• _WORK INSTRUCTIONS_
Each entry that follows should be set down precisely, with its pictures removed.

• _INFORMATION_
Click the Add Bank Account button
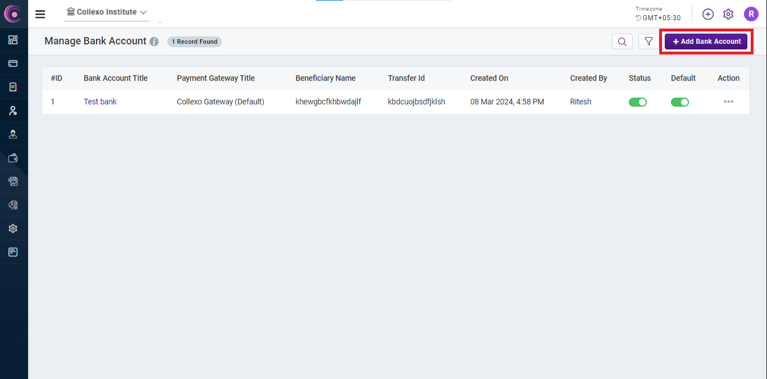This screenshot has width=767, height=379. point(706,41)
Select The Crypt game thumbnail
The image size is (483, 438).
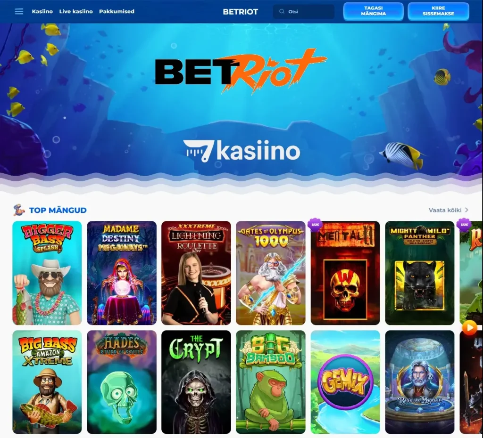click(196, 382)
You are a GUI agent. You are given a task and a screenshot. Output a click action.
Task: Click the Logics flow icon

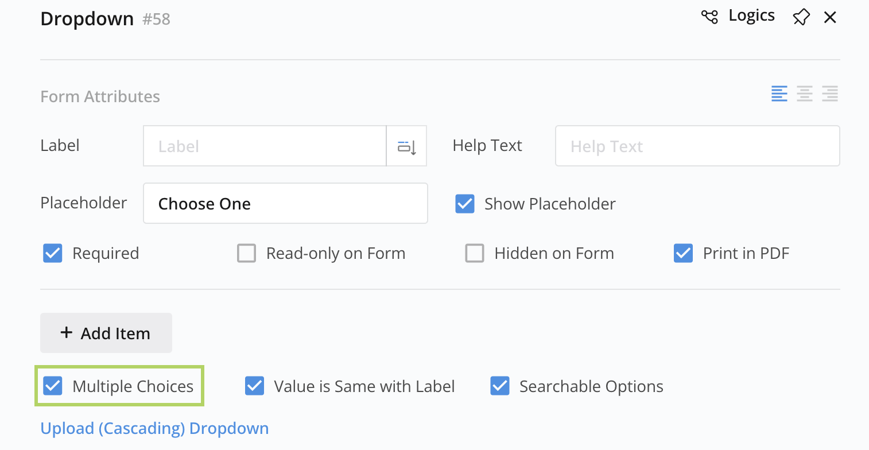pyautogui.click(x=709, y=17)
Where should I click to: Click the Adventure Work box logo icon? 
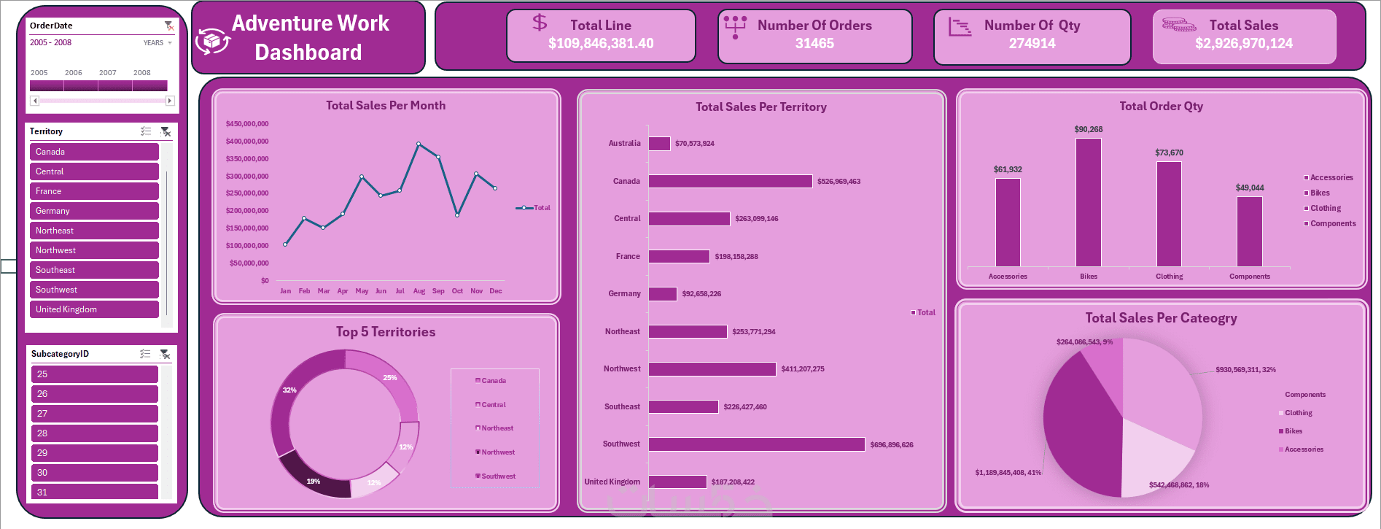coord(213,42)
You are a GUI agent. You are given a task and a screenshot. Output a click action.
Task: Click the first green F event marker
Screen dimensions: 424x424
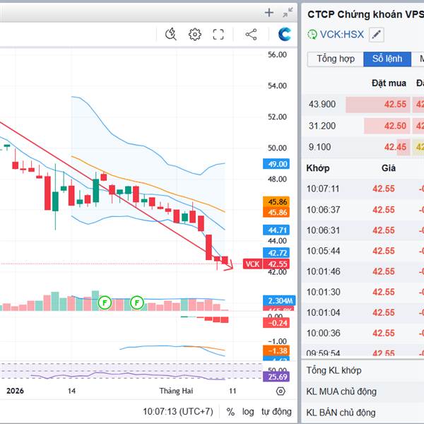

• _FINISHED EXERCISE_
Click the Add Bank Account button
This screenshot has width=767, height=379. point(706,41)
Select The Crypt game thumbnail
The image size is (483, 438).
click(196, 382)
You are a GUI agent. You are given a task and a screenshot. Output a click action.
Task: Click the Logics flow icon

pyautogui.click(x=709, y=17)
Where should I click to: Click the Adventure Work box logo icon? 
coord(213,42)
You are a GUI agent. You are given a task and a screenshot. Output a click action.
Task: Click the first green F event marker
Screen dimensions: 424x424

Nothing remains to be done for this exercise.